### The problem
Type out all the data below, word for word.

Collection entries
▼
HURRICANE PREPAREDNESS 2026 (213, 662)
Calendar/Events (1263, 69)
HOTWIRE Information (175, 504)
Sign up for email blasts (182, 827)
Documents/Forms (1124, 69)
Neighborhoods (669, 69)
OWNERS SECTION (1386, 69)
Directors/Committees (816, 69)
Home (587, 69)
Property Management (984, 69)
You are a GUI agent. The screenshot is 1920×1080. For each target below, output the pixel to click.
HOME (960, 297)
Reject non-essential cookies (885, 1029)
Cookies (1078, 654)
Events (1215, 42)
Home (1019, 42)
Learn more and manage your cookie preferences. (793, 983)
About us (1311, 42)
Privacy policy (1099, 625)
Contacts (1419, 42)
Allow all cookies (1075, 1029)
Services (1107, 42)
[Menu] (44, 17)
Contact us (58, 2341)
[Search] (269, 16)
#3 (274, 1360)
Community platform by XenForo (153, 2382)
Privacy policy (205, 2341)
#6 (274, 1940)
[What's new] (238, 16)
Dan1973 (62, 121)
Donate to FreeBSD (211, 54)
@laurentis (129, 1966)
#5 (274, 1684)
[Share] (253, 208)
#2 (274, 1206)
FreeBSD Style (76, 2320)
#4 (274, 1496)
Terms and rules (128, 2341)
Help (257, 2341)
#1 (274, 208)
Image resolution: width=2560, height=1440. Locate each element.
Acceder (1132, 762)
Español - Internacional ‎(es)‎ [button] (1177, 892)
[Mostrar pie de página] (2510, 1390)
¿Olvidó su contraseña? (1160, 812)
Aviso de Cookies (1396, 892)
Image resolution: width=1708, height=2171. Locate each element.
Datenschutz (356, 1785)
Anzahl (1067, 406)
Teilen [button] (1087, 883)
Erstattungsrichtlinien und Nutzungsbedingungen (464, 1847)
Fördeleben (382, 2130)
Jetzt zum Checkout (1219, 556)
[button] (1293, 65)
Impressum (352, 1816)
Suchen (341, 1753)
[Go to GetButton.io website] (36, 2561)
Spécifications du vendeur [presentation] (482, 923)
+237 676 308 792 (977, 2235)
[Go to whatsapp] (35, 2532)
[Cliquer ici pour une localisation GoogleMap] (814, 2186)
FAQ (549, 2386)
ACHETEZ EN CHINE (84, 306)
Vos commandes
▲
### Exercise solution
HURRICANE PREPAREDNESS 2026 (213, 662)
Calendar/Events (1263, 69)
HOTWIRE Information (175, 504)
Sign up for email blasts (182, 827)
Documents/Forms (1124, 69)
Neighborhoods (669, 69)
OWNERS SECTION (1386, 69)
Directors/Committees (816, 69)
Home (587, 69)
Property Management (984, 69)
You are a GUI agent. The screenshot is 1920×1080. For each target below, output the pixel to click.
HOME (960, 297)
Reject non-essential cookies (885, 1029)
Cookies (1078, 654)
Events (1215, 42)
Home (1019, 42)
Learn more and manage your cookie preferences. (793, 983)
About us (1311, 42)
Privacy policy (1099, 625)
Contacts (1419, 42)
Allow all cookies (1075, 1029)
Services (1107, 42)
[Menu] (44, 17)
Contact us (58, 2341)
[Search] (269, 16)
#3 (274, 1360)
Community platform by XenForo (153, 2382)
Privacy policy (205, 2341)
#6 (274, 1940)
[What's new] (238, 16)
Dan1973 (62, 121)
Donate to FreeBSD (211, 54)
@laurentis (129, 1966)
#5 (274, 1684)
[Share] (253, 208)
#2 (274, 1206)
FreeBSD Style (76, 2320)
#4 (274, 1496)
Terms and rules (128, 2341)
Help (257, 2341)
#1 (274, 208)
Image resolution: width=2560, height=1440. Locate each element.
Acceder (1132, 762)
Español - Internacional ‎(es)‎ [button] (1177, 892)
[Mostrar pie de página] (2510, 1390)
¿Olvidó su contraseña? (1160, 812)
Aviso de Cookies (1396, 892)
Image resolution: width=1708, height=2171. Locate each element.
Datenschutz (356, 1785)
Anzahl (1067, 406)
Teilen [button] (1087, 883)
Erstattungsrichtlinien und Nutzungsbedingungen (464, 1847)
Fördeleben (382, 2130)
Jetzt zum Checkout (1219, 556)
[button] (1293, 65)
Impressum (352, 1816)
Suchen (341, 1753)
[Go to GetButton.io website] (36, 2561)
Spécifications du vendeur [presentation] (482, 923)
+237 676 308 792 (977, 2235)
[Go to whatsapp] (35, 2532)
[Cliquer ici pour une localisation GoogleMap] (814, 2186)
FAQ (549, 2386)
ACHETEZ EN CHINE (84, 306)
Vos commandes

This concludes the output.